**Raw data**
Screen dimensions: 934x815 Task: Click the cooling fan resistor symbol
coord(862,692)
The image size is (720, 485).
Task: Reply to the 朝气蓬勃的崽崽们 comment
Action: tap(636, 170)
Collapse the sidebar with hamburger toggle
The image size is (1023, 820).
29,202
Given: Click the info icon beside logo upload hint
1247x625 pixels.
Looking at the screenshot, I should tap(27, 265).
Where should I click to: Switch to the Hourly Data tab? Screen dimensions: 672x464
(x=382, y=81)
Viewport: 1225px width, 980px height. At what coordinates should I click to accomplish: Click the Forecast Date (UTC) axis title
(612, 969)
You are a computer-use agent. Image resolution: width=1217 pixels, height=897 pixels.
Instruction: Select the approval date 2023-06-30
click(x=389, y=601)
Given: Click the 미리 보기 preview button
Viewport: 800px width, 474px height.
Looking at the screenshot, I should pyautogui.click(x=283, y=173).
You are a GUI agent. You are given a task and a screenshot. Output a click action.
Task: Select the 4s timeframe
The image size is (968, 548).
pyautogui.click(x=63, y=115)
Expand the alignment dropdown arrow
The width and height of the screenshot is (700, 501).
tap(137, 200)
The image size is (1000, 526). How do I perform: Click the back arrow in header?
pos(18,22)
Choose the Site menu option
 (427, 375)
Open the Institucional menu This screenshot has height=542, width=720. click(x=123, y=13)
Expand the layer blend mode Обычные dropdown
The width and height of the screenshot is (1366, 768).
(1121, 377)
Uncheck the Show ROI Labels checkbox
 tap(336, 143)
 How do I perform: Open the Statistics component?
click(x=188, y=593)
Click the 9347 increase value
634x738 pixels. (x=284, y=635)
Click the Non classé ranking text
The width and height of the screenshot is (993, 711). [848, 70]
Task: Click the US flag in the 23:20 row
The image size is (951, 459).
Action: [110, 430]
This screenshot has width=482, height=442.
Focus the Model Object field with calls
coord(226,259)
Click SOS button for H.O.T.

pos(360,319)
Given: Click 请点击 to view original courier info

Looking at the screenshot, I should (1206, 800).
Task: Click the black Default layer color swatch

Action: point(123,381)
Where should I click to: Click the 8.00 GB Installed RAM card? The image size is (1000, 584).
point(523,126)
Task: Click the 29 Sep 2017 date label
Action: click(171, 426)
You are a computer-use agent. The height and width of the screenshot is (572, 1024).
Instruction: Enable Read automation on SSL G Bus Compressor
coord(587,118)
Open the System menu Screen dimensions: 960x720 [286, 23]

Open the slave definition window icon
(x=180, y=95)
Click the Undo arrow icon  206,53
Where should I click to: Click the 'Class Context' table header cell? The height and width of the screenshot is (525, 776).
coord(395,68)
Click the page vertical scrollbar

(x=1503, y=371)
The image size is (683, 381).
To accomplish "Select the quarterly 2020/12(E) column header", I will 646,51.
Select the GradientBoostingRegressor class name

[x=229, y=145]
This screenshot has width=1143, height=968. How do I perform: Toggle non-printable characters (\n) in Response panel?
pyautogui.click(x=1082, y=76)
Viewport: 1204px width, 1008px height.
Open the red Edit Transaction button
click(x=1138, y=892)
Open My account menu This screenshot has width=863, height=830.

**Directions**
Which of the lines above include the word "agent"? Copy each of them.

**Solved problem**
You are a computer-use agent. Image resolution: width=1217 pixels, height=897 pixels.
You are a GUI agent. You are given a task and a screenshot. Output a click action.
You are a computer-use agent. The height and width of the screenshot is (572, 1024).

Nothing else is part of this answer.